____ Ausgewählter Textauszug

Heike und Sebastian Vettel

So fing in der Formel BMW alles an: Mami Heike gratuliert zum Sieg in Adria Zoom

Vettels tolle Vorstellungen kamen trotz seines jungen Alters nur für die wenigsten Experten überraschend, schließlich hatte er sein Ausnahmetalent schon in diversen Nachwuchsformeln unter Beweis gestellt. Besonders beeindruckend war seine Saison 2004 in der Formel BMW, in der er mit unfassbaren 18 Siegen in 20 Rennen einen bis heute gültigen Rekord aufstellte. 2005 und 2006 fuhr er in der Formel-3-Euroserie, mehr als der Vizemeistertitel sprang dabei aber nicht heraus.

2006 wurde es dann ernst in seiner Karriere, als er parallel zu seinem von Red Bull unterstützten Engagement in der Renault-World-Series auch zum Testfahrer des BMW Sauber F1 Teams berufen wurde. Zwischen Red Bull und BMW sollte dann ein Interessenskonflikt entstehen, in dem BMW letztendlich klein beigab, weil man selbst mit Heidfeld/Kubica ohnehin erstklassig besetzt ist und Red Bulls Toro-Rosso-Truppe auf der Suche nach einem Fahrer war.

Niederlage im Qualifyingduell gegen Liuzzi

So wurde Vettel früher als geplant, nämlich schon ab dem Grand Prix von Ungarn, als Stammfahrer in den Toro Rosso gesetzt. Was viele vergessen: Das Qualifyingduell gegen Vitantonio Liuzzi verlor er mit 3:4, im Rennen landete er gar fünfmal hinter dem Italiener. Allerdings lief er zu Höchstform auf, als es drauf ankam: Im Regen von Fuji fuhr er zwar noch auf Podiumskurs liegend Mark Webber ins Auto, aber eine Woche später machte er mit Platz vier in Shanghai wieder alles gut.

Sébastien Bourdais vor Sebastian Vettel

Toro Rosso setzt große Hoffnungen in das Team der beiden "Super-Sebs" Zoom

Für unseren 'Motorsport-Total.com'-Experten Marc Surer ist daher der eher bescheidene Einstand bei Toro Rosso voll entschuldigt: "Es war im Vorjahr nicht einfach für ihn, von einem Topteam zu Toro Rosso zu kommen, aber er hat sich dann nach einer Zeit erfangen", so der Schweizer. "Das Team ist motiviert, er ist motiviert - und jetzt hat er ja einen Maßstab! Bourdais ist ein Name - und den zu schlagen, heißt ein bisschen mehr als bei einem Liuzzi zum Beispiel."

________
____ Gezeigte Daten

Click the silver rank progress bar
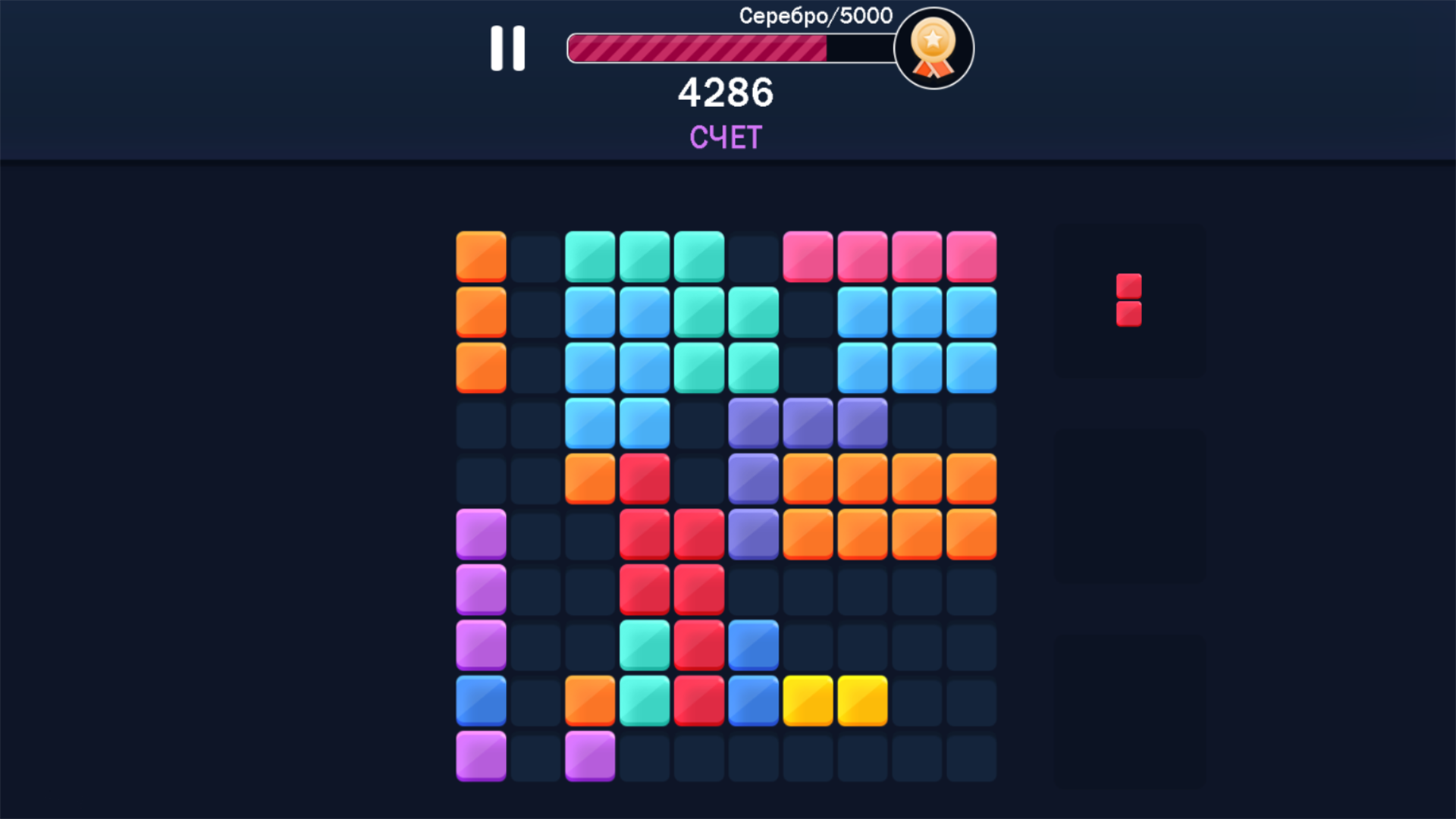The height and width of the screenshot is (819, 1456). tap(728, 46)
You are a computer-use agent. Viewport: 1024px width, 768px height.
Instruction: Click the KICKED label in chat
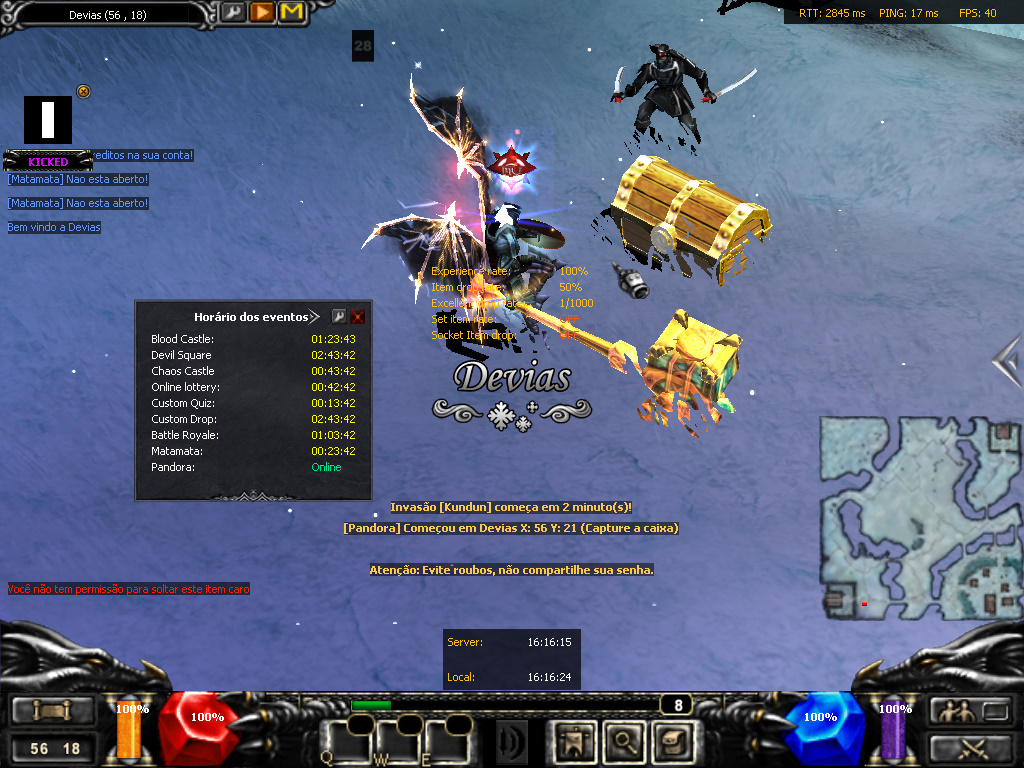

________

• _Deine Aufgaben_
**1.** Passen diese Aussagen zum Text über Sebastian Vettel: (a) 2004 gewann Vettel in der Formel BMW 18 von 20 Rennen, (b) in der Formel-3-Euroserie wurde Vettel Meister, (c) Vettel gewann das Qualifyingduell gegen Liuzzi? Antworte jeweils mit Ja oder Nein und zitiere die entscheidenden Worte aus dem Text wörtlich.
**2.** Wiederhole aus dem Text über Sebastian Vettel wortgetreu alles von „Niederlage im Qualifyingduell“ bis hinunter zu „wieder alles gut.“.

• _Antworten je Aufgabe_
**1.**
(a) Ja: „mit unfassbaren 18 Siegen in 20 Rennen“
(b) Nein: „mehr als der Vizemeistertitel sprang dabei aber nicht heraus“
(c) Nein: „Das Qualifyingduell gegen Vitantonio Liuzzi verlor er mit 3:4“

**2.**
Niederlage im Qualifyingduell gegen Liuzzi

So wurde Vettel früher als geplant, nämlich schon ab dem Grand Prix von Ungarn, als Stammfahrer in den Toro Rosso gesetzt. Was viele vergessen: Das Qualifyingduell gegen Vitantonio Liuzzi verlor er mit 3:4, im Rennen landete er gar fünfmal hinter dem Italiener. Allerdings lief er zu Höchstform auf, als es drauf ankam: Im Regen von Fuji fuhr er zwar noch auf Podiumskurs liegend Mark Webber ins Auto, aber eine Woche später machte er mit Platz vier in Shanghai wieder alles gut.